South African Poultry Producers Victorious over Duty Ruling03 October 2013
SOUTH AFRICA - South African poultry producers are basking in their victory at achieving significant customs duty increases on imported chicken. But, they say, the main battle — over alleged European Union (EU) dumping — still lies ahead.
According to BusinessDay, CEO of the South African Poultry Association Kevin Lovell said on Tuesday he was "happy with what we got" from the state’s International Trade Administration Commission of South Africa.
"On two of the five categories of chicken — boneless cuts and whole birds — we got what we asked for. On the other three categories — bone-in portions, offal and carcasses — the duty increases were less than we asked for but were acceptable," Mr Lovell said.
But he added that "we won’t have finished our work" until the application against alleged dumping of chicken in South Africa by the EU has been dealt with.
Though Mr Lovell says Brazil still supplies most of the chicken imported into South Africa, most of the product that "causes problems" in the local market stems from the EU.
The poultry association CEO expresses a hope that the increased tariffs will put a brake on further job losses in the local industry.
Regarding the EU "dumping" application, Mr Lovell says "provisional measures" might be expected in the first quarter of next year.

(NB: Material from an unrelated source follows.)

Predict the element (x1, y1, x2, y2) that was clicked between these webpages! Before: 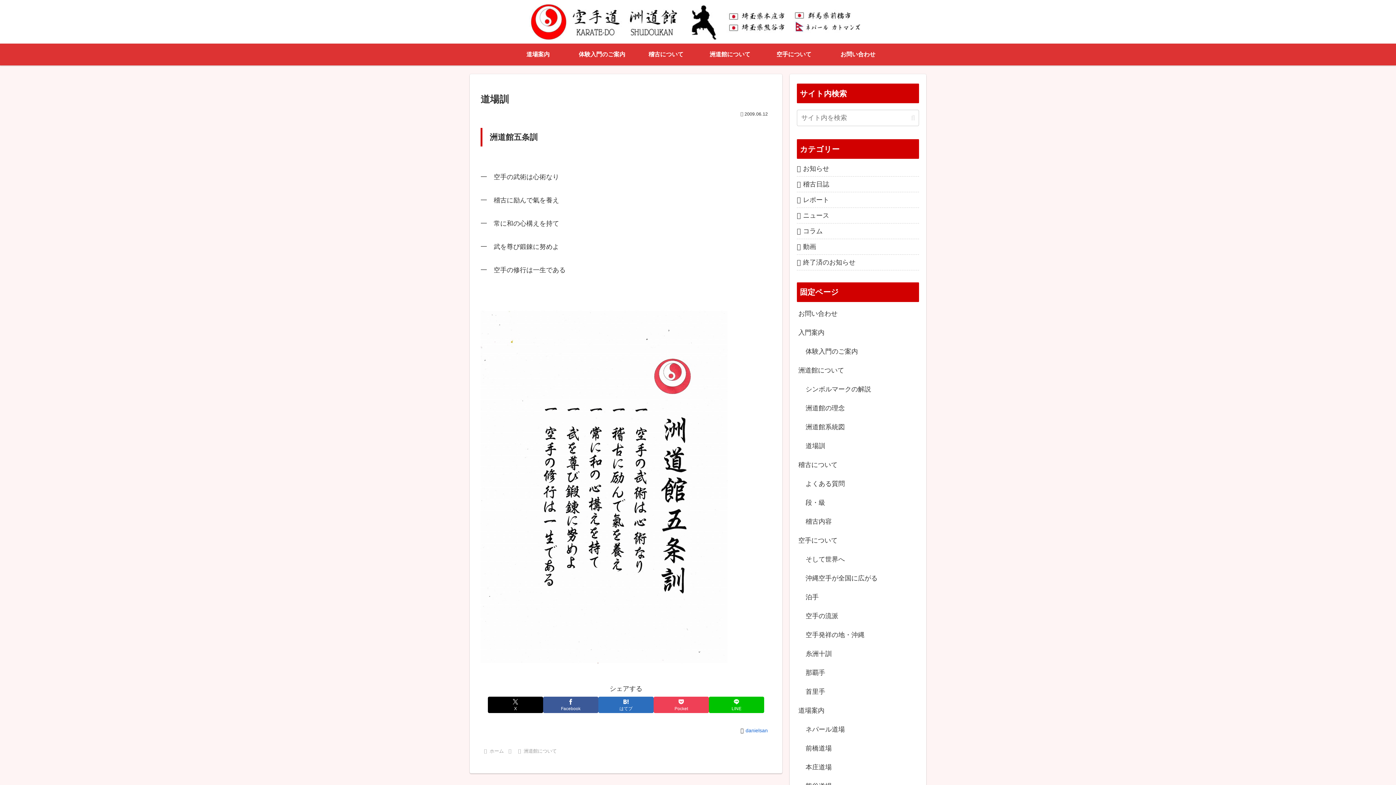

"We still have to convince the commission that we indeed have a case and we are not at the first step of that yet."
In contrast to the industry’s elation, the Association of Meat Importers and Exporters of South Africa says it is "disappointed" by the tariff increases, which would be paid for by "poor people".
"The duties will be financed by consumers," says association CEO David Wolpert. "But we are happy that at least the increases are far off those that were applied for."
The biggest "knock" to importers will be the 37 per cent duty, up from 18 per cent, to be levied on bone-in portions, he says.
"It will push up prices by 20 per cent-30 per cent at retail level and there will definitely be a big decrease in imports in this category.
"We are most unhappy about this because it takes away consumers’ right to choose. They will now have no choice but the inferior, highly brined local product."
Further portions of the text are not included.